The trouble is that this sort of movie is predictable in its own unpredictable way. It’s as easy to see the sadness coming as the joy. It’s good, just not quite the impactful power punch of woozy melancholy romance that actor-turned-director Joey Klein was striving for.
Tom Cullen from ‘Downton Abbey’ stars as Nickie, a Brit lost in Toronto. He has a tragic past that caused him to flee across the ocean, which he’s never quite recovered from. He wanders around, a raw nerve just waiting to explode with grief and rage. He does so frequently. Eventually, one of his outbursts catches the eye of Emily (Tatiana Maslany), a bi-polar artist in the midst of a brief window of stability in her life. The pair quickly lose themselves in each other’s arms. The comfort they feel together is only matched by the volatility they slather over everyone else who comes close. Eventually, Emily has a breakdown that tears them apart. She comes back against her doctor’s wishes and they attempt to rekindle the whole thing again. Any thoughts on whether this story will have a happy ending?
Klein keeps his cameras locked on his troubled protagonists throughout, unwilling to waver or weave from their turbulent lives for even a moment. The cinematic style is mostly observational.
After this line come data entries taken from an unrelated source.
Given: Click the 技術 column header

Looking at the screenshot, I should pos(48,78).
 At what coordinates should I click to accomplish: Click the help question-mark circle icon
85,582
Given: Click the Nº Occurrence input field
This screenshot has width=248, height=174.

Handheld cameras and probing tracking shots following them into darkness are the mood of the day. The filmmaking can become subjective to match the wounded and raw mental states and emotions of the characters. At the same time, viewers are never quite allowed into the characters’ heads. We may come to appreciate and care for the lovers, but we never quite understand them, and that keeps their behavior ever so slightly out of grasp.
The performances are remarkable and deliberately portrayed in contrast to each other. Cullen is all brooding and all interior. As much as Nickie opens himself up to the relationship, he closes off everyone else (including the audience at times). He’s so pent up that it’s hard not to feel your sphincter squeeze in his presence, and his bursts of rage and violence are as painful to watch as they must be to fall victim to. However, there’s a sensitivity beneath the rage. He’s secretly a soft soul; he’s just not sure what to do with all these feelings that long seemed dead. (Yawn!)
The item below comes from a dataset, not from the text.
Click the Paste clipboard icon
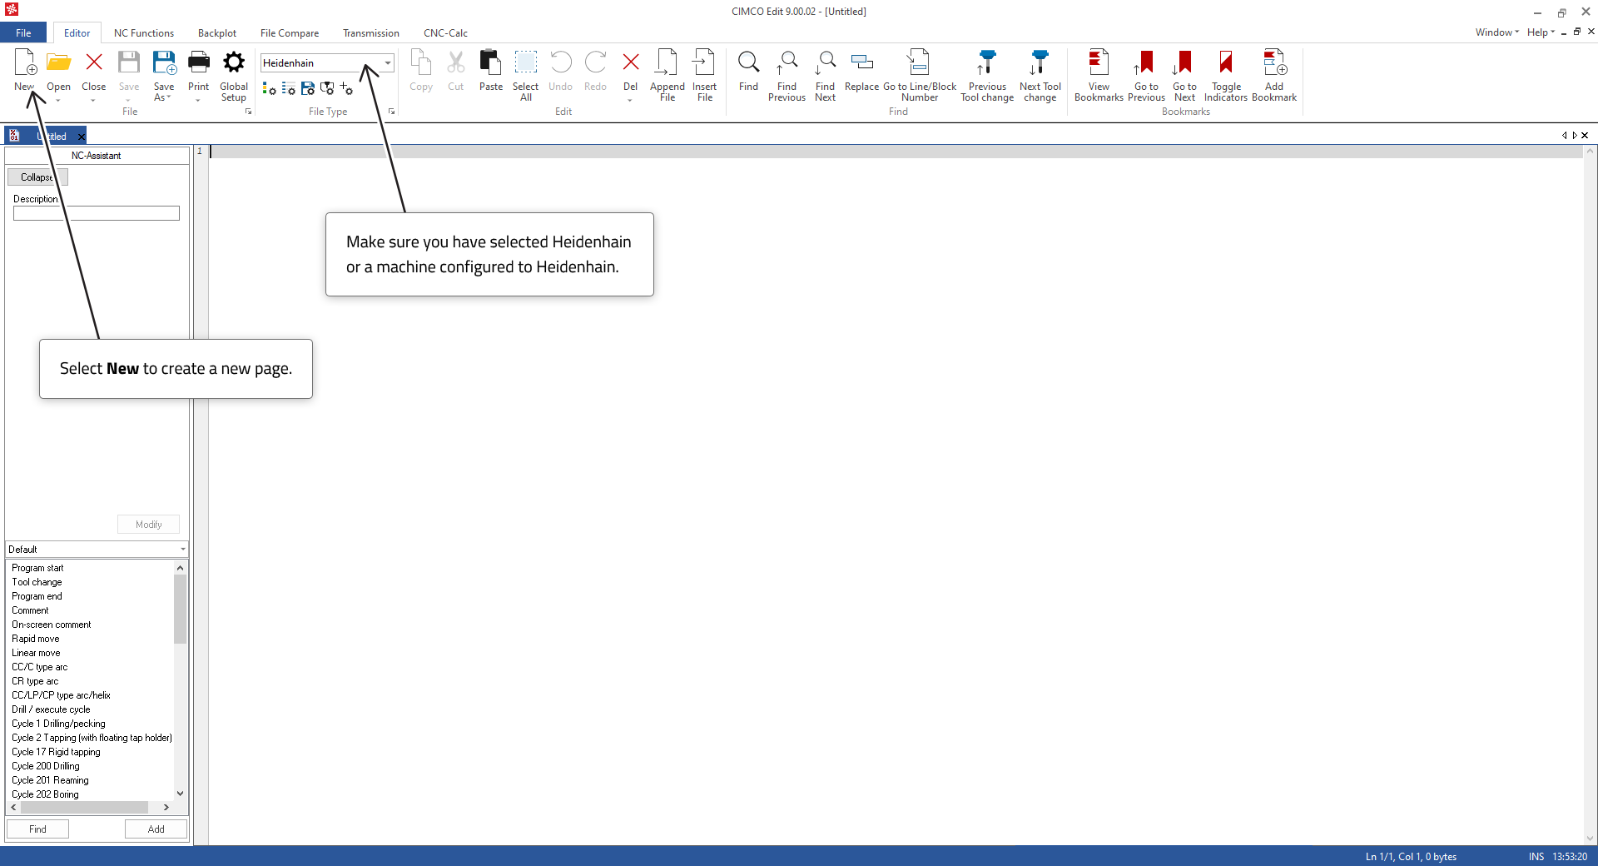click(490, 63)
Even better is Maslany. By playing a character with such unpredictable streaks of wild emotion, she seems to be giving a number of varied performances all at once. At times she’s buoyant and bouncy, other times coldly withdrawn. Everything is big and full tilt, yet Maslany never stretches beyond the realm of realism. She’s always very clearly in control and wholly believable. It’s a strong portrayal of mental illness – raw, real, uncompromised, and never once demanding pity. She steals the movie away from her equally talented co-star.
That all sounds pretty good, right? It is. Unfortunately, it never really goes anywhere particularly surprising and it gets repetitive fast. Anytime everything seems to run smoothly in the relationship, it’s obvious one of the lovers will explode and spoil it. Every time things seem awful, it’s clear that salvation will come in a few scenes. Klein milks an uneasy tension in the relationship in a manner that’s both creepy and romantic, but when the same tricks keep popping up in mildly different forms, it becomes a bit tedious. There are only so many quietly whispered promises followed by volatile bursts of violence or emotion that you can take before the effect wears off and you feel like you’re being prodded by a directorial stick.
Even so, enough of ‘The Other Half’ works that it’s hardly a failure. Klein shows promise as a filmmaker, and both Cullen and Maslany deliver extraordinary performances worth following to the bitter end. The film probably could have been a half hour shorter and lost nothing, but if that was the case, this wouldn’t be a feature.